Hacker News new | ask | show | jobs
by nullc 888 days ago
The GPL describes the source as the "preferred form for modification".
3 comments

And, that's obviously fun, because with LLMs, you have the LLM itself which cost hundreds of thousands in compute to train, but given you have the weights it's eminently fine-tunable. So it's actually not really like Linux - rather it's closer to something like a car, where you had no hope of making it in the first place but now you have it, maybe you can modify it.
So in this case, the weights are the source code and the training material + compute time is like the software development process that went into creating the source code.

It would probably take well over a million dollars in engineering hours to recreate the postgres source code from scratch, just as it would take millions in compute to rebuild the weights.

The model weights ARE the preferred form for modification
As long-time a 'practitioner' of machine learning models I strongly disagree, the preferred form for model modification is by retraining the model with a tweak to the parameters or the training algorithm or the model structure or data selection or length of training.
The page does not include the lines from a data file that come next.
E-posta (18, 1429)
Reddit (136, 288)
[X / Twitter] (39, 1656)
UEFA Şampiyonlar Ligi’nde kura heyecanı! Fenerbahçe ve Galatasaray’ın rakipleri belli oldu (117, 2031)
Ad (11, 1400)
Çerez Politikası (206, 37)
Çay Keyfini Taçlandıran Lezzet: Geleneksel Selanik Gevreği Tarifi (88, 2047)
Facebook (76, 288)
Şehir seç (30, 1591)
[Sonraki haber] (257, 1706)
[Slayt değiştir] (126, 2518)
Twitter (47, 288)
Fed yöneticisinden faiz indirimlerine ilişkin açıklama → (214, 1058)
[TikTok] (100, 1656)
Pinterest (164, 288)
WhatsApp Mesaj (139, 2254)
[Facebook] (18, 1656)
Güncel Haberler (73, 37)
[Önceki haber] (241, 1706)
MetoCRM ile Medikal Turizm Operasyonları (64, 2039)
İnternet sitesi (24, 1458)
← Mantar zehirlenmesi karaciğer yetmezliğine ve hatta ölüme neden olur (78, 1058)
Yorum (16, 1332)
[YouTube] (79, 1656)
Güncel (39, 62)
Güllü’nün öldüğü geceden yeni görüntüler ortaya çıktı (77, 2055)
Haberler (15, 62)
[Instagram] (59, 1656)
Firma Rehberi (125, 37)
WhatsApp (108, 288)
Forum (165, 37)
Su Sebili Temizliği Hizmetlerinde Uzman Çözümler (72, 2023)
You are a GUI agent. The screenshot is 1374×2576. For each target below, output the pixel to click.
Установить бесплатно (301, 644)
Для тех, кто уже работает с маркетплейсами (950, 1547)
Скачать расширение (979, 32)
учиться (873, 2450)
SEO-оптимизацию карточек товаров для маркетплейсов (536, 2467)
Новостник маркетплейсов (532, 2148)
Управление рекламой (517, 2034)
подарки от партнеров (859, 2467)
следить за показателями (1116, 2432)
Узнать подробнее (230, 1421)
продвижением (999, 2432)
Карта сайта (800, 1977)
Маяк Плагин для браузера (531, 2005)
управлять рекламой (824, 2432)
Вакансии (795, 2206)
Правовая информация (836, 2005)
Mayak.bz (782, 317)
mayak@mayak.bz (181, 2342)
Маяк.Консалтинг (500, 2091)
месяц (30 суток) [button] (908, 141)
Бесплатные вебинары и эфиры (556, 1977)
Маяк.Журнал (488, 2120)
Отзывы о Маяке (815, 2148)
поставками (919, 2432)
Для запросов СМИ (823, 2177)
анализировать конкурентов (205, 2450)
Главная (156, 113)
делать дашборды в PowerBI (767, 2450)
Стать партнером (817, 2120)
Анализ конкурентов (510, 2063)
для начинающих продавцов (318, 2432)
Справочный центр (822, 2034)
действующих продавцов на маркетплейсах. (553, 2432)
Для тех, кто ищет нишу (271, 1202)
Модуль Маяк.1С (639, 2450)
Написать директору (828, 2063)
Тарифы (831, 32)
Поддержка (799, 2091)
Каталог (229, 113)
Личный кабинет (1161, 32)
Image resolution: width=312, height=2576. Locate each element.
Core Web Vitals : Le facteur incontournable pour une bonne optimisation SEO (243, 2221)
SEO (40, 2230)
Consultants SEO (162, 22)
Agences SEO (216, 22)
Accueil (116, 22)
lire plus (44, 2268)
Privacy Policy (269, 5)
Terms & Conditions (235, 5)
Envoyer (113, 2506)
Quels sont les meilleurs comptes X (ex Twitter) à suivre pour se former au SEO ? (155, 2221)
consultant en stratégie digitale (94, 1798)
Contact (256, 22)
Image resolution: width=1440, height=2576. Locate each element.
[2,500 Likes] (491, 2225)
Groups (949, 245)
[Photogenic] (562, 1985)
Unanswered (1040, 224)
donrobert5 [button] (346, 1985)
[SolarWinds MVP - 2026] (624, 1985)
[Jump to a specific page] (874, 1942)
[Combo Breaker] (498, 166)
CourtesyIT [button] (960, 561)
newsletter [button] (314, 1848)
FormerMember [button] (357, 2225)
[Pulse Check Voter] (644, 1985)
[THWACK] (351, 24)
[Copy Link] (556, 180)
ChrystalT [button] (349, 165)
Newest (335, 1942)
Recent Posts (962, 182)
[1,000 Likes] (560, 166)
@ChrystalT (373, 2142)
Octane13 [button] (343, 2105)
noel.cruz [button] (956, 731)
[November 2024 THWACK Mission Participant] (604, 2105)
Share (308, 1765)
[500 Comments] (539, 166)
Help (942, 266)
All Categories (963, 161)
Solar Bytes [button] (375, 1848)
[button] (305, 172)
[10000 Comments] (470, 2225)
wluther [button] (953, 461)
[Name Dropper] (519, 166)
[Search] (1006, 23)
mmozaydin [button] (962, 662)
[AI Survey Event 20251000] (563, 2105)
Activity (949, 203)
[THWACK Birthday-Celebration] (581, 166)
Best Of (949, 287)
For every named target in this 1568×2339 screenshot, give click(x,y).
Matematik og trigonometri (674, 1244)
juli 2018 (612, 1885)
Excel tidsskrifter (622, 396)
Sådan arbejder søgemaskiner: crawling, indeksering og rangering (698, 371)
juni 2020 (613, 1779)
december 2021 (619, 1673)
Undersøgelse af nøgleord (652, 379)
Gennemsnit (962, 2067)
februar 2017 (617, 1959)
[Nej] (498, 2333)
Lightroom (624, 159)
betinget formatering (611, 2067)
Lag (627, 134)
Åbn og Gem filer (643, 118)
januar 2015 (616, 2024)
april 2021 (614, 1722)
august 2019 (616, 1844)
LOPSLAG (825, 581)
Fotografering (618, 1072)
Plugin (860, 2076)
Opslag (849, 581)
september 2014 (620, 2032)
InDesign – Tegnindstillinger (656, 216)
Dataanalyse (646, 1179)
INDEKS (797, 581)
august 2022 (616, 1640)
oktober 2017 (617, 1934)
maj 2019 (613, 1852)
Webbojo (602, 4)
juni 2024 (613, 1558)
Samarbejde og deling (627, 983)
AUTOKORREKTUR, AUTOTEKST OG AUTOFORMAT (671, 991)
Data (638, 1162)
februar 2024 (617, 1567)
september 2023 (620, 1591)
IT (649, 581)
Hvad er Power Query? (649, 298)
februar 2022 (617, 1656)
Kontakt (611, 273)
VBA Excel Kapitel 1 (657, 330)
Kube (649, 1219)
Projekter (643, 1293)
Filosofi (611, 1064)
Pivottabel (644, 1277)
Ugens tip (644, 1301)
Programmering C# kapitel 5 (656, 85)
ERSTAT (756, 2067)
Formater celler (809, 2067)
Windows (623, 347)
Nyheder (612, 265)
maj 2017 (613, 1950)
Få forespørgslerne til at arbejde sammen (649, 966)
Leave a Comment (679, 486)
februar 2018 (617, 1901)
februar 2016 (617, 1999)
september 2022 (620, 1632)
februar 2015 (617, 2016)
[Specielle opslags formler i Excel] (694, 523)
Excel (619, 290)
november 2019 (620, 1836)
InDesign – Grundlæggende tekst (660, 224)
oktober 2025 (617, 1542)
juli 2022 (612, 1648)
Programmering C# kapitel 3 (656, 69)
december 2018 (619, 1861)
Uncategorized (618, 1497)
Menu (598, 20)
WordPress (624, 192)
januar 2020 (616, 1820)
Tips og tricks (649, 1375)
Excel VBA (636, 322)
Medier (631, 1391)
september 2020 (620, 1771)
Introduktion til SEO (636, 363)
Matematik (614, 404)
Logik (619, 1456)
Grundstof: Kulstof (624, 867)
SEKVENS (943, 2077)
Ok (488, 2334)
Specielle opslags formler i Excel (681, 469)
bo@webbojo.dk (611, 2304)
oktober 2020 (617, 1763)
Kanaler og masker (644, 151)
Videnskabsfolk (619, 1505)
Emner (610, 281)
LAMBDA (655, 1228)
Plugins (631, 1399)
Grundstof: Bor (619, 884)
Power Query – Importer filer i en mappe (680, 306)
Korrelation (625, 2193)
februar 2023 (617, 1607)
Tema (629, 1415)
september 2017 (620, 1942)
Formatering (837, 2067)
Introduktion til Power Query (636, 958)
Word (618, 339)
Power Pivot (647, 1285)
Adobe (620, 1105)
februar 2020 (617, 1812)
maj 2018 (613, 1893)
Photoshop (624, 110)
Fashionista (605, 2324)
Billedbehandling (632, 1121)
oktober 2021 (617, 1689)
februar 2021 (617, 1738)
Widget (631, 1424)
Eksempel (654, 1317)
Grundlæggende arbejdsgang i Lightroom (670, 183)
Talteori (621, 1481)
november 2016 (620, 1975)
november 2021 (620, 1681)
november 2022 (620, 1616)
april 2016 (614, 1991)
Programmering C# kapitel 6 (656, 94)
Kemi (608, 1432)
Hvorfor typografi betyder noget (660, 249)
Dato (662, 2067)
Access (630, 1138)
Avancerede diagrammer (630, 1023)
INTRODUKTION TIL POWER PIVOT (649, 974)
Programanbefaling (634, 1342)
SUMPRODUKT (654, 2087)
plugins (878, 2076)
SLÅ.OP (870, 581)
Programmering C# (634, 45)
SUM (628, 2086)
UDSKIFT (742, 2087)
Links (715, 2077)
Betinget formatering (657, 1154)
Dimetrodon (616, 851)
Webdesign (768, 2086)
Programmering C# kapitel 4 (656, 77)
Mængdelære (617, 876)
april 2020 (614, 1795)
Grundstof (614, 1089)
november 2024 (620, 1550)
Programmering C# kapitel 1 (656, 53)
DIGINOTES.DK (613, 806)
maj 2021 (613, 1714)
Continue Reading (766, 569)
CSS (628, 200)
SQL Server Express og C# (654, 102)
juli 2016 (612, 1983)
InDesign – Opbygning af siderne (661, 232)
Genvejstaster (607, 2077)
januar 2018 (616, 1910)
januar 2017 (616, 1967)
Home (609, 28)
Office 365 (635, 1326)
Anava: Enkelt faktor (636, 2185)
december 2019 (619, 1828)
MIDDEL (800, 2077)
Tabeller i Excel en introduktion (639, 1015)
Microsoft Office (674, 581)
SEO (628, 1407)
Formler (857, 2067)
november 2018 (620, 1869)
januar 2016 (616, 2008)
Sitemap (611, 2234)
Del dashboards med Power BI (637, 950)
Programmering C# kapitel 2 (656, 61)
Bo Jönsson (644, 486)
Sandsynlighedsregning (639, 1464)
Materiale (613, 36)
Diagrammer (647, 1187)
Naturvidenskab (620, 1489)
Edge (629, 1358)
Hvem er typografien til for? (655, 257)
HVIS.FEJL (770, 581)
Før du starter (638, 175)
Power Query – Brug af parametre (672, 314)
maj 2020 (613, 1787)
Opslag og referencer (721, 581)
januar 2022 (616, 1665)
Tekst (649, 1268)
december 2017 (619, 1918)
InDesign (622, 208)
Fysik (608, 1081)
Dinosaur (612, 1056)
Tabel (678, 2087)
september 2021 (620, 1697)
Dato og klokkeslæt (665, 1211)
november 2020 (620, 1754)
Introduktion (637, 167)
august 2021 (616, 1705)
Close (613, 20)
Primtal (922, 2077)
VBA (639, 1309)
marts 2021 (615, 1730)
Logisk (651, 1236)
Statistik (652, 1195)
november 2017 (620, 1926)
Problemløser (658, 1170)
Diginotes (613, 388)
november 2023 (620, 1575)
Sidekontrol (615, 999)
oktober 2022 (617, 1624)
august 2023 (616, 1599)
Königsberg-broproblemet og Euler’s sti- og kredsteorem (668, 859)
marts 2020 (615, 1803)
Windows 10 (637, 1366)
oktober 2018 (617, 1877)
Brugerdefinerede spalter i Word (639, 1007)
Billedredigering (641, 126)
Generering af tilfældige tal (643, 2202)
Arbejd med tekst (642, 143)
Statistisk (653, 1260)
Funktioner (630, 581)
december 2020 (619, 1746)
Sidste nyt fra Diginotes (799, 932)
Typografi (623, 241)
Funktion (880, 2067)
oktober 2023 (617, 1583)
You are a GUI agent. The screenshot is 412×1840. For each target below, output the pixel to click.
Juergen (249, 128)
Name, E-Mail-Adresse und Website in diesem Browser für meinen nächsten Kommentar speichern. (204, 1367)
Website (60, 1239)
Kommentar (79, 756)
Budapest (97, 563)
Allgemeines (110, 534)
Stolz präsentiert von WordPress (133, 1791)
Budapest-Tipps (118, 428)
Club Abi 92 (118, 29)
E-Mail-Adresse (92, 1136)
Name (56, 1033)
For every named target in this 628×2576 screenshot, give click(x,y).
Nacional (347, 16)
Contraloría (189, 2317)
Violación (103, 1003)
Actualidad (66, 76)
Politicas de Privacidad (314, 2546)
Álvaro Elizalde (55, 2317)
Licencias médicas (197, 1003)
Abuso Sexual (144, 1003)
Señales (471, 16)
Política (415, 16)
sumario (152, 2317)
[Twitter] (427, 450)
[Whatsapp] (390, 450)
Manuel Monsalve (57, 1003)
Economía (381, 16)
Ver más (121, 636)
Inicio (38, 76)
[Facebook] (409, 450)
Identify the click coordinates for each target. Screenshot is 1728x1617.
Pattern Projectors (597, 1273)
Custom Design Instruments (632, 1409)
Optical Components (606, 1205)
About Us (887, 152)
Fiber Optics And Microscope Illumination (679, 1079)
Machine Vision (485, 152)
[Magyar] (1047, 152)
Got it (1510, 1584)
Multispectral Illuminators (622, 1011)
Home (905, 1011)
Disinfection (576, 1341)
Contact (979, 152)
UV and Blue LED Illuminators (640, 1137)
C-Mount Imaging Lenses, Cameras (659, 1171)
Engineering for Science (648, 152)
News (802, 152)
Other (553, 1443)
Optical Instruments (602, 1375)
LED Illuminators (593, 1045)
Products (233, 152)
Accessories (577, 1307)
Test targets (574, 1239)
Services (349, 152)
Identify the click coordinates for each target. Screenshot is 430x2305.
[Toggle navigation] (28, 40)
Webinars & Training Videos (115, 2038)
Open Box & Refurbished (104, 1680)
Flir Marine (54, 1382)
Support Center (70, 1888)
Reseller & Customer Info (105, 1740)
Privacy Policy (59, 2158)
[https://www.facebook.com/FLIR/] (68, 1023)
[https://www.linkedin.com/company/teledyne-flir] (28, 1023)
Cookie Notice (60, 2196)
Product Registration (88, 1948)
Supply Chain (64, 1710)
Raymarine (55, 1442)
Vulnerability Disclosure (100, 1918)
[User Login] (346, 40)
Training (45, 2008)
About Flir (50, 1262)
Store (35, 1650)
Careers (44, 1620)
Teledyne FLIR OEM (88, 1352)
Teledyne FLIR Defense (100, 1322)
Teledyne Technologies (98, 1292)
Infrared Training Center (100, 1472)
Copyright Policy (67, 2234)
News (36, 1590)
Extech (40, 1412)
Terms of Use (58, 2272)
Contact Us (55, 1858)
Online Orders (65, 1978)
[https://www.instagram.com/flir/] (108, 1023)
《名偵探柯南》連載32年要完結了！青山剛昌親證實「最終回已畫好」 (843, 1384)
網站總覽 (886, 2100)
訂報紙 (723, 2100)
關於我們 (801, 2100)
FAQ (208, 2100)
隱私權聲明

You can get some effects by fine tuning, and in that case it may be preferable as it's cheaper, but in general if I want to have a different or better model, that involves retraining.

I don’t really believe your long time practitioning is aligned to the kind of models being discussed
Yeah, that's why data scientists are out there editing the weights rather than cleaning up datasets and rerunning training with different settings.
If that was supposed to be clever it just sounds naive. There’s a ton of work going on fine tuning open source models
> There’s a ton of work going on fine tuning

... models provided in weights only form. (mostly!)

I believe the preferred form would be the whole kit and caboodle: the collection and filtering scripts, the data to the extent that it's non-public, the training routine, and the model weights... because sometimes you'll perform changes at any of those stages.

Do you actually do this for a living? Do you have experience doing this and have credibility talking about what’s preferred? I do.
OK. Where is your reproduction of Pythia trained from scratch? Or MPT? Or Amber? Shall we play a game where you give paper regarding pretraining (and we are not taling about puny models based on wikitext2) I give you a paper based around finetuning and we'll see who run out of papers first?
Unless you want to try modifying the model structure, in which case the weights aren’t necessarily valid anymore and will need to be retrained.
The GNU GPLv3 requires "Corresponding Source", not only the files that contain lines such as "def foo(bar):" or "foo(bar)". The Corresponding Source includes all of the files needed to turn your unmodified/modified copy of the source code into something the user can run, with exceptions to some of the tools that the author of the GPLed program has no authorship in.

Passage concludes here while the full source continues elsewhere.